Data extract:

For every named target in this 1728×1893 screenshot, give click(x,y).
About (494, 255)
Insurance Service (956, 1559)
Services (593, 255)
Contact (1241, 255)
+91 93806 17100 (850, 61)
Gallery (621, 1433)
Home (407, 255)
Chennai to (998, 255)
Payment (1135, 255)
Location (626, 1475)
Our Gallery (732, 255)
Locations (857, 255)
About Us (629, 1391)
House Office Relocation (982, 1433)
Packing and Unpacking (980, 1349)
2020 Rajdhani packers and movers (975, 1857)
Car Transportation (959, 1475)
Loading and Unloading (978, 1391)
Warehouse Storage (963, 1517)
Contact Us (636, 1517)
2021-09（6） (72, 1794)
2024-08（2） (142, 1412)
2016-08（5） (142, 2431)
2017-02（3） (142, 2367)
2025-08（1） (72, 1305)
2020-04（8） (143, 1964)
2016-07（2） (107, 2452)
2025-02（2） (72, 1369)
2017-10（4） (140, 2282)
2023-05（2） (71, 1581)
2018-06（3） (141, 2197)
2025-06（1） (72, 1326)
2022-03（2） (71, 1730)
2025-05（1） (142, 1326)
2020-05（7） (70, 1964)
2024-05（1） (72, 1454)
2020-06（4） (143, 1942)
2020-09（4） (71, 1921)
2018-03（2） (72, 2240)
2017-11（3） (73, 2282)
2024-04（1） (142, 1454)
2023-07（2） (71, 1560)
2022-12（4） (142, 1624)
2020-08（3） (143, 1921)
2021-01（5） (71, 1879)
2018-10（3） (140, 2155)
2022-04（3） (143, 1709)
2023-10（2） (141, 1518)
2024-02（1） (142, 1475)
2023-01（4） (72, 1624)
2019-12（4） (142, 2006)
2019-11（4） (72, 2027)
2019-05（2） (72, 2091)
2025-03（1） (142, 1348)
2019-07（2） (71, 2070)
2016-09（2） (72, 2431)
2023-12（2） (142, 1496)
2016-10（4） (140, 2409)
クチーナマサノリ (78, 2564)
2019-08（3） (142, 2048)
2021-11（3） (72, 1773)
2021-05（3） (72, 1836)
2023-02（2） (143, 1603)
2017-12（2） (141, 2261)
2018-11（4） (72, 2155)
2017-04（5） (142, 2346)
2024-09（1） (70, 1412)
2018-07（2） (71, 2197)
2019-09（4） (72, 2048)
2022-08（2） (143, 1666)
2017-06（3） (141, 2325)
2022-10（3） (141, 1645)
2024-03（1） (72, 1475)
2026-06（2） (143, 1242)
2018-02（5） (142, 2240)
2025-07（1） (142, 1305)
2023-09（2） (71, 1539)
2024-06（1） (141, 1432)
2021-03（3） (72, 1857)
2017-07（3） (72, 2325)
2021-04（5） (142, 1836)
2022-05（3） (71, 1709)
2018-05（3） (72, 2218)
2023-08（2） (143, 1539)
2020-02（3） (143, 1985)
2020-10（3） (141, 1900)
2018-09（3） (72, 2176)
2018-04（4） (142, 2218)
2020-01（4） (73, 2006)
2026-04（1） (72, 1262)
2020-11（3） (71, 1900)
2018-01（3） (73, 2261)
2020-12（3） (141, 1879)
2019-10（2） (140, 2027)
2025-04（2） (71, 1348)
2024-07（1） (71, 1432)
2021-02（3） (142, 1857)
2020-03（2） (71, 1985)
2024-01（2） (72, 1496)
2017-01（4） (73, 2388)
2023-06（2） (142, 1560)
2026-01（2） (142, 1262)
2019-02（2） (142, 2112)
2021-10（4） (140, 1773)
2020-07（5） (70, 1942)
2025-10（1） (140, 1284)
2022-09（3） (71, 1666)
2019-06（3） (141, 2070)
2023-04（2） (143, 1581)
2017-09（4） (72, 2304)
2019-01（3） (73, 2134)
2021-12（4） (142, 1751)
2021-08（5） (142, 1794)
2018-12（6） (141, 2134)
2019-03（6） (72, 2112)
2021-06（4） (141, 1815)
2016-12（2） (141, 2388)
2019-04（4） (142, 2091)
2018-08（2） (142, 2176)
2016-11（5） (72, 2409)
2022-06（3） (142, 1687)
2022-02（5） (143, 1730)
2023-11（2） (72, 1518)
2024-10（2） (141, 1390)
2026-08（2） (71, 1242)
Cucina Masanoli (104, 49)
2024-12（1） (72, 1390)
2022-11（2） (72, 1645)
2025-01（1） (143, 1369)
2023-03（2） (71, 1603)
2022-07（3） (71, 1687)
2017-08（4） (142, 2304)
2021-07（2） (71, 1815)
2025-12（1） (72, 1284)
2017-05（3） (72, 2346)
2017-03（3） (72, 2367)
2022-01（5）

Directions for this task: The response must hold only the lines above from the line with "Location (626, 1475)" through the line with "2019-05（2） (72, 2091)", each copied exactly, both ends kept.

Completed task:
Location (626, 1475)
Our Gallery (732, 255)
Locations (857, 255)
About Us (629, 1391)
House Office Relocation (982, 1433)
Packing and Unpacking (980, 1349)
2020 Rajdhani packers and movers (975, 1857)
Car Transportation (959, 1475)
Loading and Unloading (978, 1391)
Warehouse Storage (963, 1517)
Contact Us (636, 1517)
2021-09（6） (72, 1794)
2024-08（2） (142, 1412)
2016-08（5） (142, 2431)
2017-02（3） (142, 2367)
2025-08（1） (72, 1305)
2020-04（8） (143, 1964)
2016-07（2） (107, 2452)
2025-02（2） (72, 1369)
2017-10（4） (140, 2282)
2023-05（2） (71, 1581)
2018-06（3） (141, 2197)
2025-06（1） (72, 1326)
2022-03（2） (71, 1730)
2025-05（1） (142, 1326)
2020-05（7） (70, 1964)
2024-05（1） (72, 1454)
2020-06（4） (143, 1942)
2020-09（4） (71, 1921)
2018-03（2） (72, 2240)
2017-11（3） (73, 2282)
2024-04（1） (142, 1454)
2023-07（2） (71, 1560)
2022-12（4） (142, 1624)
2020-08（3） (143, 1921)
2021-01（5） (71, 1879)
2018-10（3） (140, 2155)
2022-04（3） (143, 1709)
2023-10（2） (141, 1518)
2024-02（1） (142, 1475)
2023-01（4） (72, 1624)
2019-12（4） (142, 2006)
2019-11（4） (72, 2027)
2019-05（2） (72, 2091)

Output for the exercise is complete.